(Data records)

___

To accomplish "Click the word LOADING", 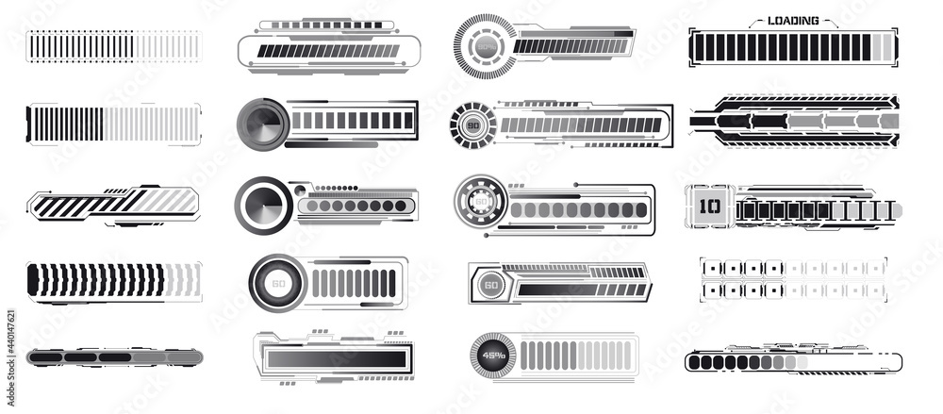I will [x=792, y=20].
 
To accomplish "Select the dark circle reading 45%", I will [x=492, y=356].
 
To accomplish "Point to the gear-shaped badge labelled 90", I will [x=472, y=125].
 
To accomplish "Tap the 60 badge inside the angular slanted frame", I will [x=490, y=284].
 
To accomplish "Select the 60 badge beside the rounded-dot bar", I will [x=480, y=201].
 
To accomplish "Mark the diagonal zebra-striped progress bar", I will [x=113, y=202].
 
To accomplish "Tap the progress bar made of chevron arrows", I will [x=113, y=281].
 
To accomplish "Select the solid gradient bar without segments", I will [x=335, y=359].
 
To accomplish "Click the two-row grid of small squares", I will [x=792, y=279].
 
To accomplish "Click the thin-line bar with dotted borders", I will [x=113, y=46].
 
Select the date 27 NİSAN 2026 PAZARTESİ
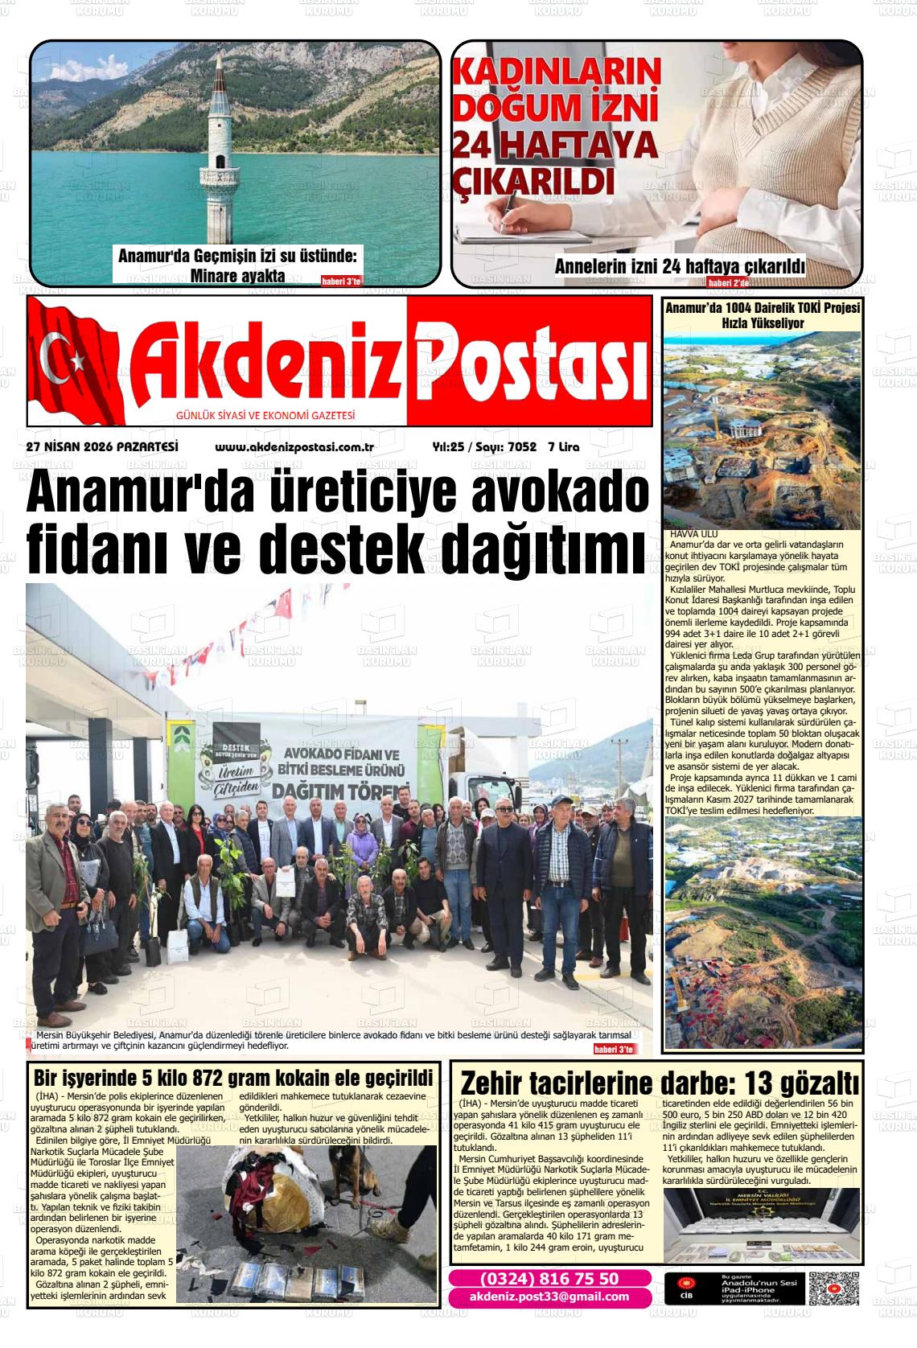[x=101, y=447]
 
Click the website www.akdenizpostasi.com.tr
[x=294, y=447]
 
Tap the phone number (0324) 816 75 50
[x=549, y=1279]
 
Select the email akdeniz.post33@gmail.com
[x=549, y=1297]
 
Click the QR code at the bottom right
[x=834, y=1288]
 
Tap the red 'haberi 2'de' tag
[x=728, y=283]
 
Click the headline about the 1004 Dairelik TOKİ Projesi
[x=763, y=315]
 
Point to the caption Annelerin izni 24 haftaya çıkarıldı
[x=680, y=266]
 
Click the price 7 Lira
[x=563, y=447]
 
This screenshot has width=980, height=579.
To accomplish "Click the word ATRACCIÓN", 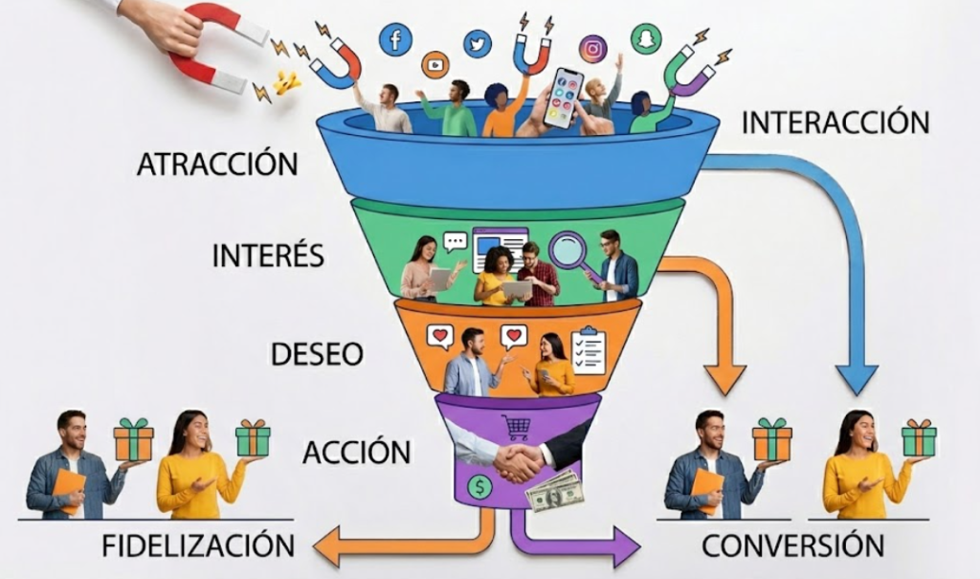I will click(x=217, y=163).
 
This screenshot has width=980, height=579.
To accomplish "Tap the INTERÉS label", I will click(x=268, y=256).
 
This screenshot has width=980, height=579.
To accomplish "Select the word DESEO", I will click(x=317, y=354).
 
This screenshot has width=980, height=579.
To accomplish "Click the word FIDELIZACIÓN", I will click(x=198, y=546).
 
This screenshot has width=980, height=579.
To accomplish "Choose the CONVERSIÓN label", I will click(x=792, y=546).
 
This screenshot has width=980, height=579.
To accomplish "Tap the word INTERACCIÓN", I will click(x=835, y=122).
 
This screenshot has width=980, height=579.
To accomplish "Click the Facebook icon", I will click(x=394, y=39).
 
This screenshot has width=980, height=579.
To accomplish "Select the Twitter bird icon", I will click(x=477, y=43).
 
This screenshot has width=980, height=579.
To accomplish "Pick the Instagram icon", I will click(x=592, y=48).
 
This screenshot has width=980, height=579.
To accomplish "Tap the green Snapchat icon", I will click(x=646, y=38).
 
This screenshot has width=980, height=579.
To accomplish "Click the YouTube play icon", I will click(x=434, y=65).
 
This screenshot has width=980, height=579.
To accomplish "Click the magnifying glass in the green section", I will click(x=568, y=252).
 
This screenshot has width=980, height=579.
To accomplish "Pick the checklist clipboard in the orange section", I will click(x=588, y=350).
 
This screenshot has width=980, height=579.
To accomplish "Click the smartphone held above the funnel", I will click(x=563, y=98).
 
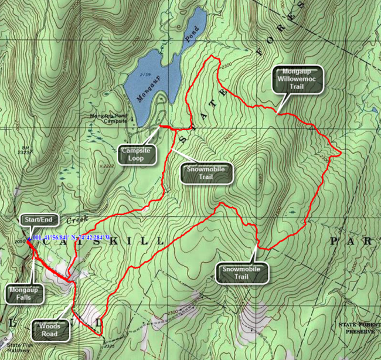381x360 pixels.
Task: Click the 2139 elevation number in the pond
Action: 144,75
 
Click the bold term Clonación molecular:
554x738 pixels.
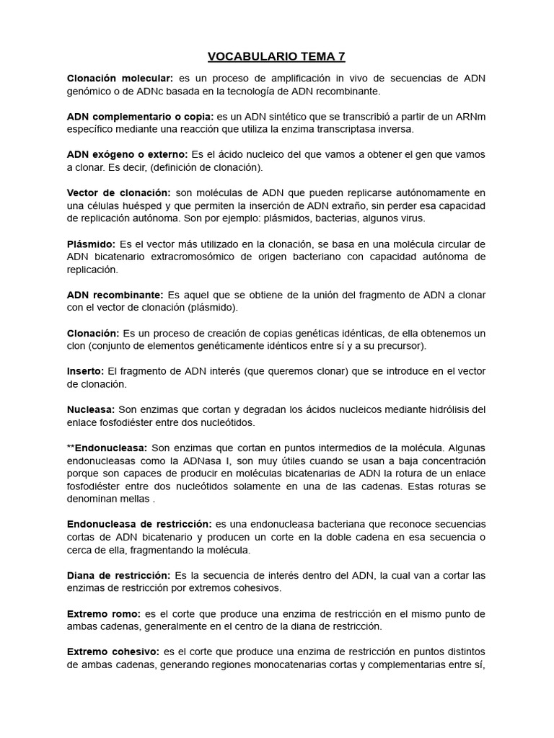point(120,79)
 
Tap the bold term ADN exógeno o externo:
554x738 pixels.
point(127,154)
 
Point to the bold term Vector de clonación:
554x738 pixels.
point(119,192)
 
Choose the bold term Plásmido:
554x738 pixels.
point(91,244)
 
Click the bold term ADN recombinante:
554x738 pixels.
point(115,295)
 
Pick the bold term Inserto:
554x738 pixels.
point(86,371)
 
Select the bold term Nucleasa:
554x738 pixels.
point(90,409)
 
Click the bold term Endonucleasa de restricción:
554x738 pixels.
point(139,523)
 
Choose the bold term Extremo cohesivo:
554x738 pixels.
point(113,652)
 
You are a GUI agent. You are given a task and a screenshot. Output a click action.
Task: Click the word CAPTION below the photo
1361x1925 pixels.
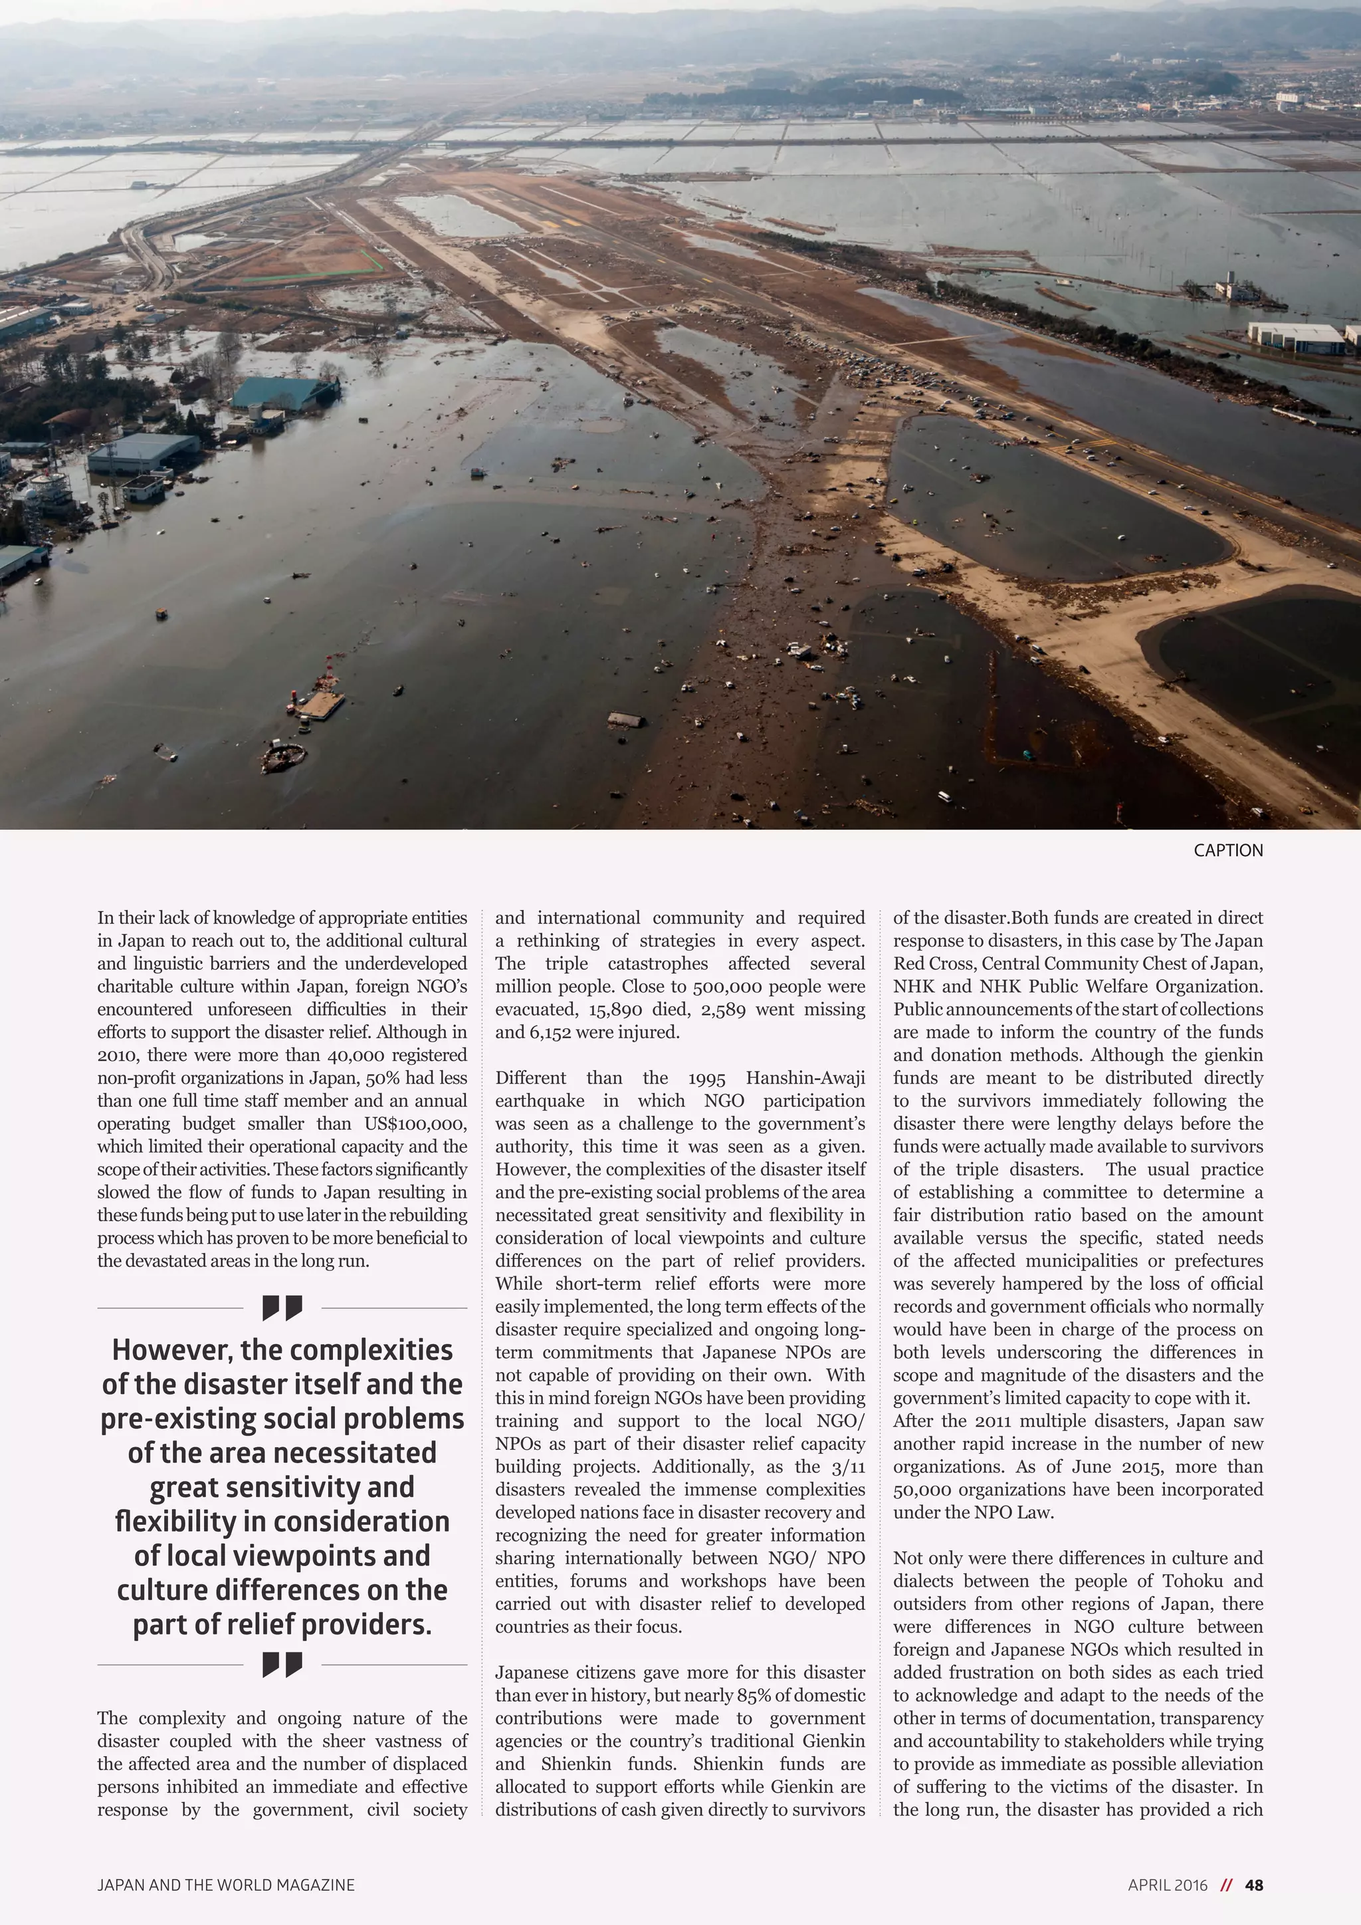pyautogui.click(x=1227, y=850)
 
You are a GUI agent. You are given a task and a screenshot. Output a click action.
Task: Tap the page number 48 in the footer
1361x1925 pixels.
pyautogui.click(x=1254, y=1884)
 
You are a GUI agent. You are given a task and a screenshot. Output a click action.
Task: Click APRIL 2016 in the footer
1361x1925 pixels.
pyautogui.click(x=1168, y=1884)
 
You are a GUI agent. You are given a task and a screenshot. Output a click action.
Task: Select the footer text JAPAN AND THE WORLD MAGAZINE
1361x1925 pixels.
pyautogui.click(x=225, y=1884)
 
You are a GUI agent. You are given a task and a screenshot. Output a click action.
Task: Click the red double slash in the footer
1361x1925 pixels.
pyautogui.click(x=1226, y=1884)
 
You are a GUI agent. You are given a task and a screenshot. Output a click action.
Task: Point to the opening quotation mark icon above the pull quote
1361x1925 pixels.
pyautogui.click(x=282, y=1307)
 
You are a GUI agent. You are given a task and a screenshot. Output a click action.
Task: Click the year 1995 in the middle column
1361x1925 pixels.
pyautogui.click(x=706, y=1077)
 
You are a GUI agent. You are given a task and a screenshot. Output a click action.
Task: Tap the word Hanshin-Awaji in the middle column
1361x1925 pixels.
pyautogui.click(x=805, y=1077)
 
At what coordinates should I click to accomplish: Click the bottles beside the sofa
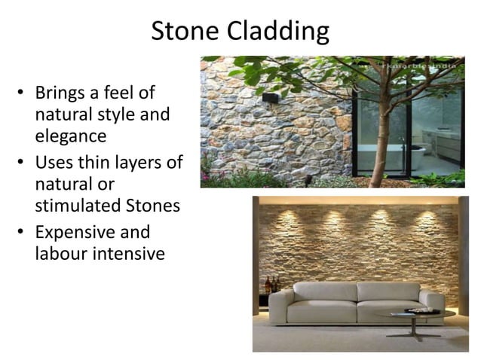point(271,285)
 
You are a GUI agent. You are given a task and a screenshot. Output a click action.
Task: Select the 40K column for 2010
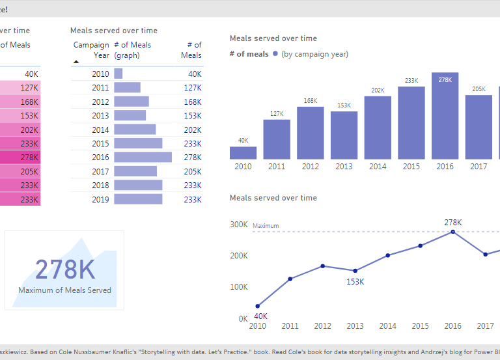coord(243,153)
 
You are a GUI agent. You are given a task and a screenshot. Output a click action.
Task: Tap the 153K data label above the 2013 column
coord(344,105)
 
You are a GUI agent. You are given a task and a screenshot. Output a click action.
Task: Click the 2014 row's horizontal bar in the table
coord(135,130)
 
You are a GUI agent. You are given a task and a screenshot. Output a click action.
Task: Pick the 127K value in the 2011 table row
coord(192,88)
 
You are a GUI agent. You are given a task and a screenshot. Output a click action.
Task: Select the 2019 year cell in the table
coord(100,199)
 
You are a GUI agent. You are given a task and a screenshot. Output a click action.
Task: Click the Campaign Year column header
coord(91,50)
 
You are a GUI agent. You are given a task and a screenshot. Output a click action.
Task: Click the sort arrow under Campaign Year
coord(76,62)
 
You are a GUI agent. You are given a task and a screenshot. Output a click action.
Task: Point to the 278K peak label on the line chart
coord(453,222)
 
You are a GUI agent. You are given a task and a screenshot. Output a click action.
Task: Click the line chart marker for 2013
coord(355,271)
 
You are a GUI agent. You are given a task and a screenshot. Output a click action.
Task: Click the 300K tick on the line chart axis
coord(239,225)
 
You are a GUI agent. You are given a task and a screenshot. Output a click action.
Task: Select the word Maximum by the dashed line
coord(266,226)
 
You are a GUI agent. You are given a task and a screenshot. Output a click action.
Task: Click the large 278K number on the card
coord(64,270)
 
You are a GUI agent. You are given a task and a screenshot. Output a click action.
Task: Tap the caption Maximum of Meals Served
coord(64,290)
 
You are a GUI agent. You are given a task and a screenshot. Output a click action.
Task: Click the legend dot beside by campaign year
coord(275,54)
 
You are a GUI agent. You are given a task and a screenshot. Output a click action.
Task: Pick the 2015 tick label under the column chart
coord(411,167)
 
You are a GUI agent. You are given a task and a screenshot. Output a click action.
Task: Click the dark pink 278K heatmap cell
coord(20,158)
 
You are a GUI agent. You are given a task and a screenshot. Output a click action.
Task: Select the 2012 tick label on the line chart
coord(323,325)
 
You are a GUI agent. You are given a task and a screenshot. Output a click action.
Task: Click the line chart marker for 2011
coord(290,279)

___

[What to do]
Which lines in the rows contain the word "above"? Copy every one of them.

[Solution to the problem]
To accomplish "Click the smartphone held above the funnel", I will click(x=563, y=98).
Task: Point to the opening quotation mark icon above the pull quote
Task: Tap the 153K data label above the 2013 column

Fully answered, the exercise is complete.